Encerramento do Acordo entre Construtoras
As construtoras e incorporadoras BRZ Empreendimentos e Fica Empreendimentos anunciaram por meio de fatos relevantes que a tentativa de combinação de negócios foi oficialmente encerrada.
As duas companhias comunicaram que expirou o prazo do memorando de entendimentos (MOU) firmado entre elas em agosto de 2025, sem que houvesse consenso em relação aos termos finais da operação.
Assim, o acordo foi rescindido automaticamente, juntamente com a proposta vinculante estabelecida pela BRZ junto aos acionistas controladores da Fica, que são Total Log Planejamento e Promult Empreendimentos.
Operação e Impactos Potenciais
O memorando de entendimentos previa a unificação das bases acionárias e a criação de uma nova companhia, onde a BRZ deteria 85% de participação e a Fica, 15%.
A transação poderia operar de maneira semelhante a um IPO reverso. Isso se deve ao fato de que a BRZ não é negociada na bolsa de valores, enquanto a Fica já é uma companhia aberta desde 2007.
Na prática, ao se fundir com uma empresa já listada, a BRZ herdaria essa condição e tornaria-se capaz de negociar ações na B3, evitando assim a necessidade de realizar um oferta pública tradicional , ou seja, um IPO.
“O MOU foi rescindido de pleno direito, bem como a proposta vinculante celebrada entre a BRZ e os acionistas da FICA”, informaram as duas companhias em seus comunicados.
Identificação das Empresas
A BRZ foi fundada em 2010 na cidade de Belo Horizonte, em Minas Gerais, e atua principalmente no segmento de habitação de baixa renda, com projetos voltados para o programa Minha Casa, Minha Vida (MCMV).
No ano de 2025, a incorporadora lançou 12 empreendimentos, totalizando mais de 4,4 mil unidades e um Valor Geral de Vendas (VGV) equivalente a R$ 1,25 bilhão.

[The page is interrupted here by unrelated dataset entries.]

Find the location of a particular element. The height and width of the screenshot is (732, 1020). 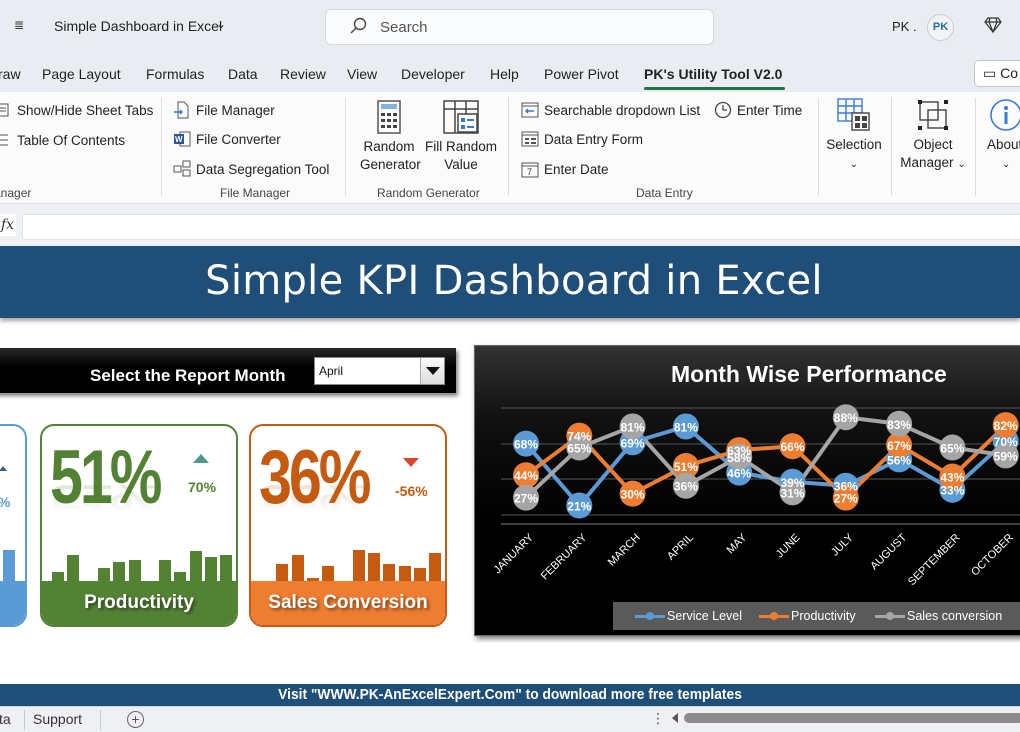

avatar: PK is located at coordinates (940, 28).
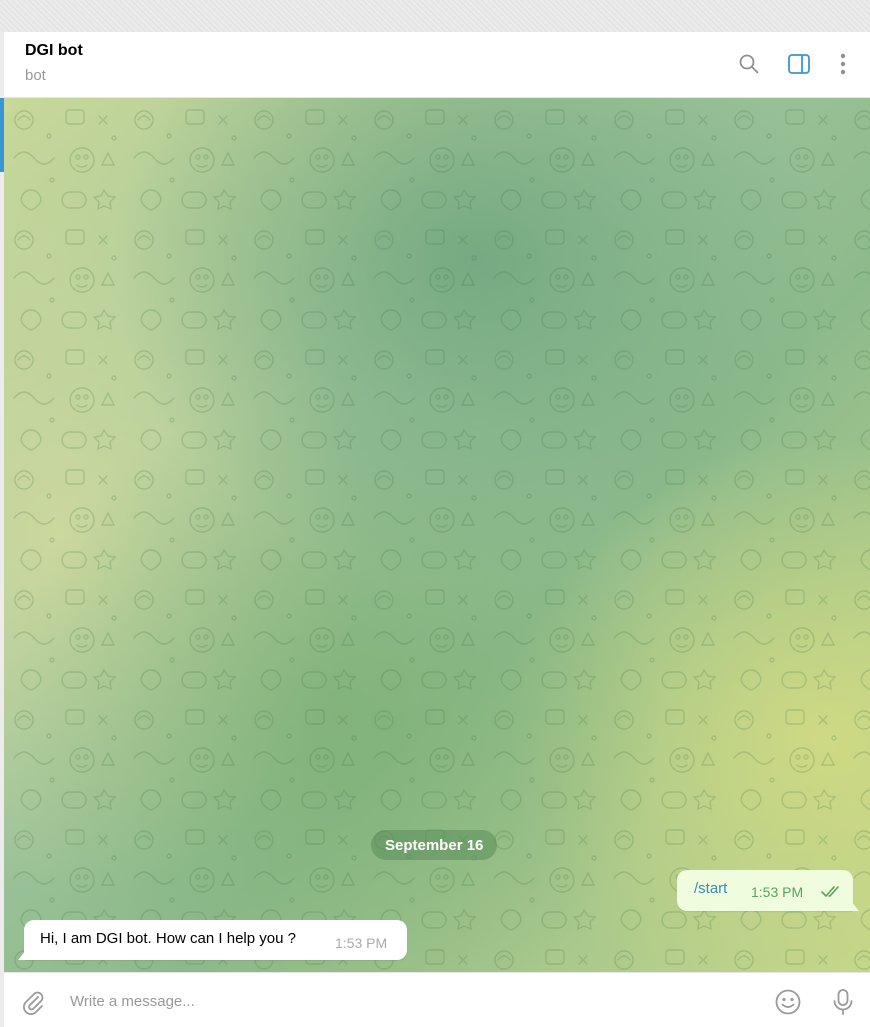 The height and width of the screenshot is (1027, 870). Describe the element at coordinates (36, 76) in the screenshot. I see `chat-status: bot` at that location.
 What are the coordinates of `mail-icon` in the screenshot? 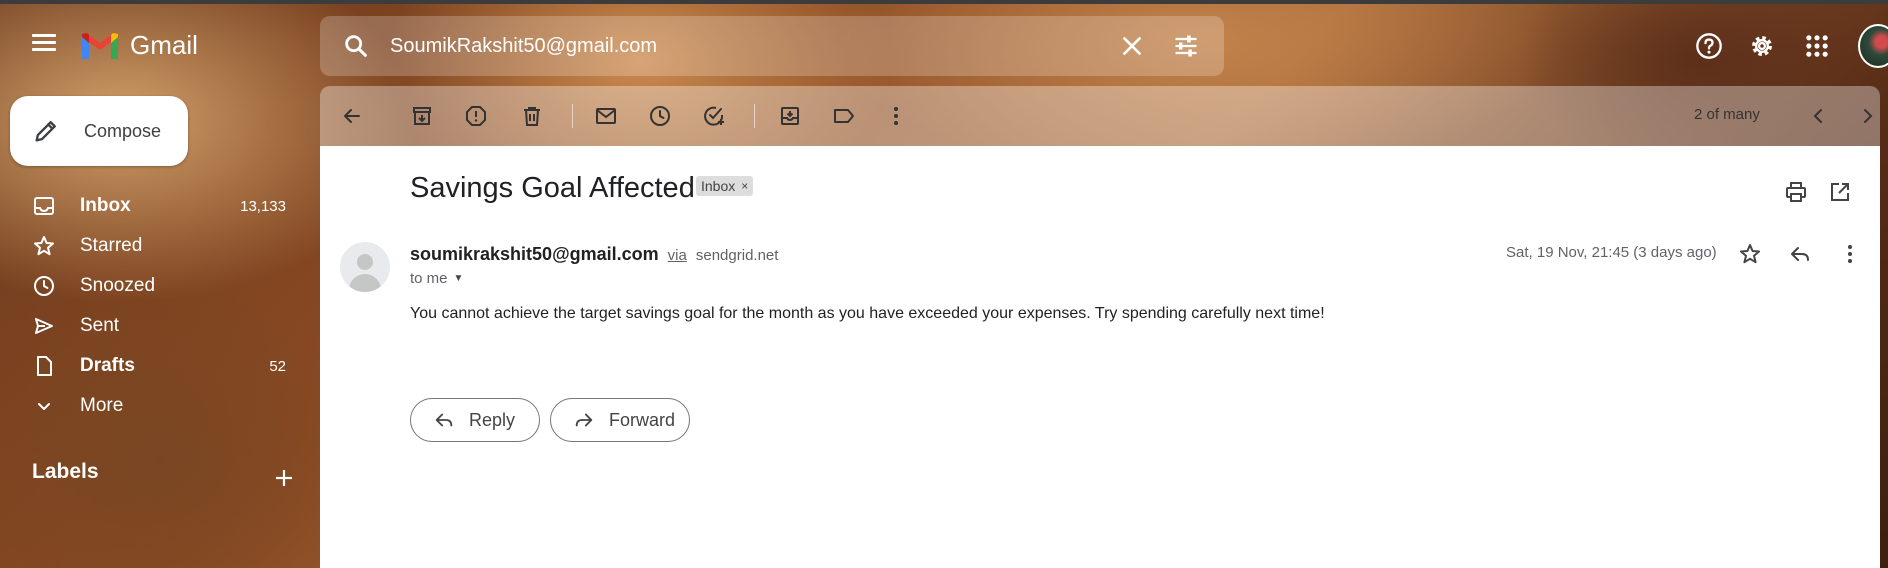 It's located at (606, 116).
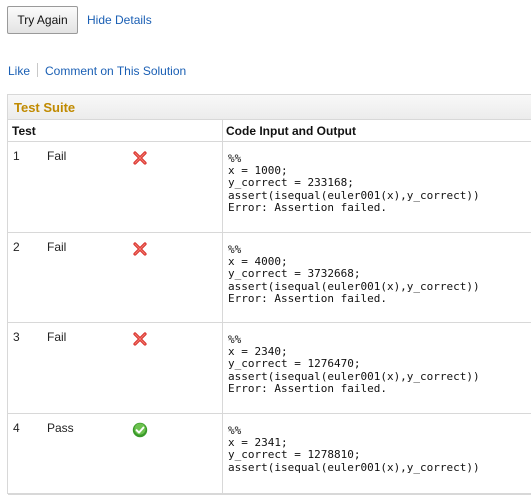  I want to click on test-number: 1, so click(16, 156).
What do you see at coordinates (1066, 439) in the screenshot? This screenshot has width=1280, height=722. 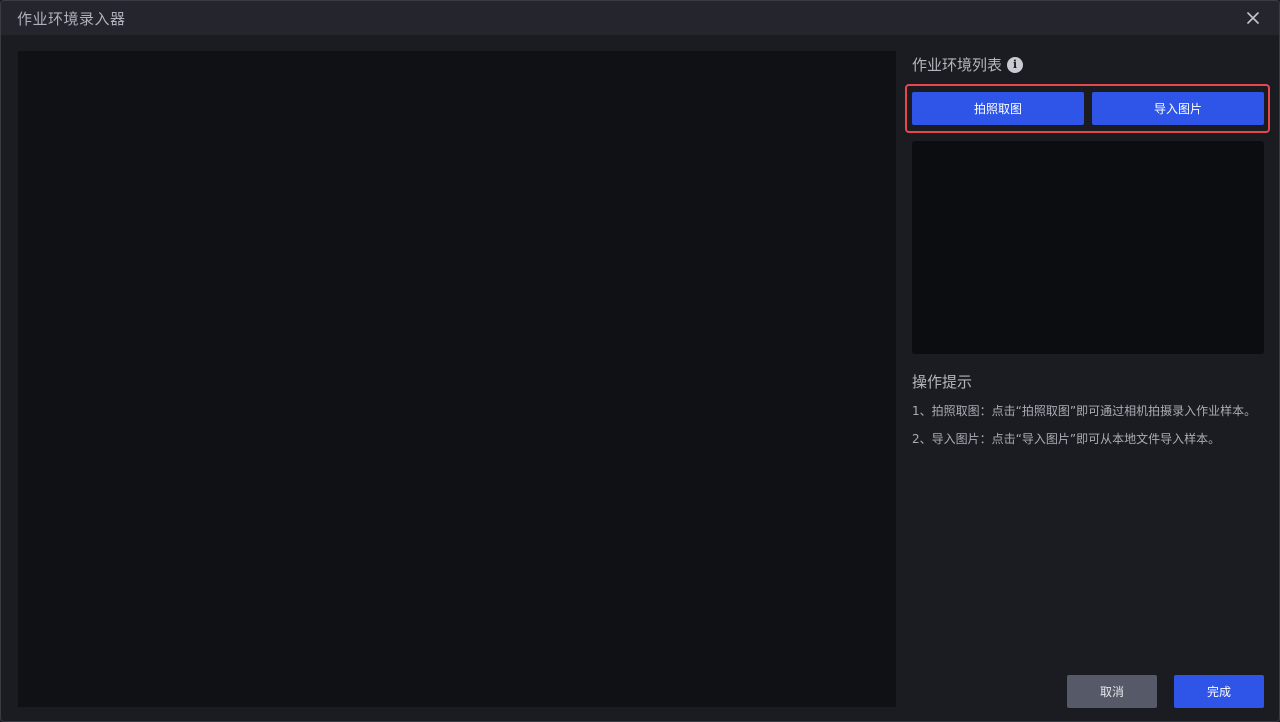 I see `hint-item: 2、导入图片：点击“导入图片”即可从本地文件导入样本。` at bounding box center [1066, 439].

Por outro lado, a Fica, anteriormente conhecida como CRZ Empreendimentos, foi criada em janeiro de 2006 e ao longo de sua trajetória já entregou mais de 8,3 mil unidades habitacionais.
A companhia abriu capital em 2007 e, inicialmente, suas ações eram negociadas sob o código CRDE3 no Novo Mercado da B3. Após passar por um processo de reestruturação, a empresa adotou a marca FICA (FIEI3) em 2023.

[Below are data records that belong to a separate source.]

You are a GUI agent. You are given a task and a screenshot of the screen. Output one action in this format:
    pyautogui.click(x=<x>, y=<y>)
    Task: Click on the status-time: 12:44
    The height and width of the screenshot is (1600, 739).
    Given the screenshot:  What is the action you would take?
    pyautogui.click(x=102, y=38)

Características do IPO Reverso
Diante da escassez de novas ofertas públicas iniciais no Brasil, o chamado IPO reverso tem se apresentado como uma alternativa para o acesso ao mercado de capitais.

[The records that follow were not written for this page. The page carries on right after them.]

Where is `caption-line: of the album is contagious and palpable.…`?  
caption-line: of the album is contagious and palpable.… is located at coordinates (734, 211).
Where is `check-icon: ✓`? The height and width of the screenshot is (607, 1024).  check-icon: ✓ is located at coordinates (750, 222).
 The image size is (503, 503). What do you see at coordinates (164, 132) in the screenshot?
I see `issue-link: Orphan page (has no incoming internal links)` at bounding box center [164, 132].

Nesse modelo, uma empresa fechada assume o controle de uma companhia que já está listada, permitindo assim que a empresa adquirente acesse a bolsa sem a necessidade de seguir o processo tradicional de um IPO, o qual inclui auditorias, aprovação regulatória e esforços de distribuição junto a investidores.
Entretanto, em uma operação desse tipo, para a empresa compradora, existe o risco de não ter total controle sobre o histórico da companhia anterior, tornando-se suscetível ao passivo que está sendo adquirido.
Para os investidores, a maior preocupação recai sobre a previsibilidade reduzida em relação à nova organização resultante da fusão, visto que a falta do processo típico de um IPO tradicional, que envolve uma ampla divulgação de informações e um roadshow, pode fazer com que o mercado tenha menos tempo para avaliar adequadamente o novo negócio a ser apresentado.